Carefully drawn chronology of the anthrax episodes of September and October 2001.
They came and went at such speed and at such an overwhelming time that it is pardonable to remember the anthrax-bearing letters as a bad dream. But five people died from them, and this tight narrative of the events makes it clear that they were a mortal cog in the wheel that led to Homeland Security, Afghanistan, and Iraq. Bioterrorism expert Cole (Political Science/Rutgers Univ.; The Eleventh Plague, not reviewed, etc.) also makes it baldly clear that the letters’ nasty cargo might easily have claimed many more lives if health professionals hadn't acted with admirable intuition and dispatch, rising to the occasion like latter-day Minutemen.
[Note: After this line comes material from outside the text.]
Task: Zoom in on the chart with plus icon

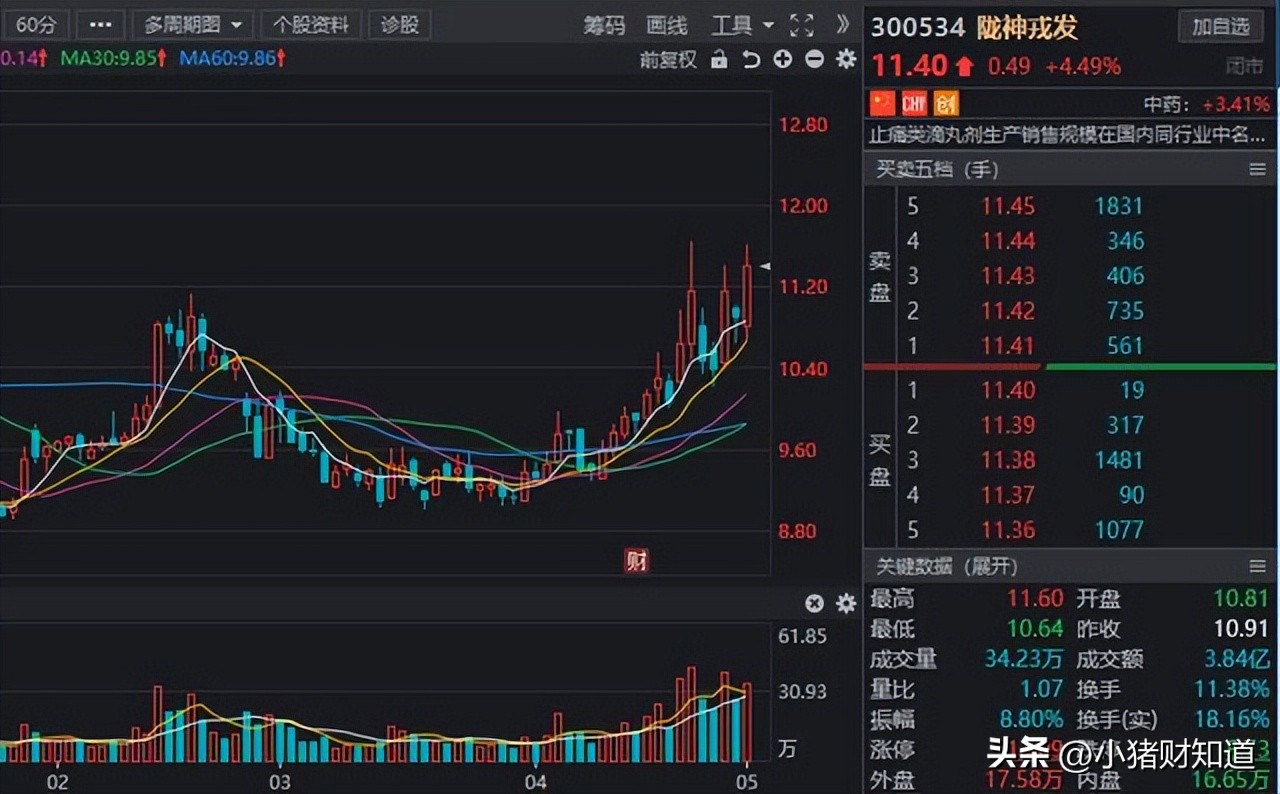Action: click(782, 60)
Anthrax’s reputation precedes it: a biblical plague, a hyper-amplifying bacterium that can blossom from a cluster of spores smaller than the eye of an ant into a gruesome blood sludge that kills or curses its victims. The author sketches vivid portraits of the bacteria, those who were infected, and those whose job it was to counter the threat and prepare the nation for biological attack. He describes the sparse and tentative information doctors had to work from, the difficulty of diagnosis, and the crucial roles played by the Centers for Disease Control, the Johns Hopkins School of Public Health, the Department of Health and Human Services, and the US Army Medical Research Institute of Infectious Diseases. To give the story greater scope, Cole also touches upon the smallpox eradication campaign, the fight against biological weapons, the evolving first line of defense against chemical and biological attack, and the sorry history of anthrax hoaxes over the past decade.
Despite the impressive containment work of health professionals, an unsettling story of all-too-accessible weapons.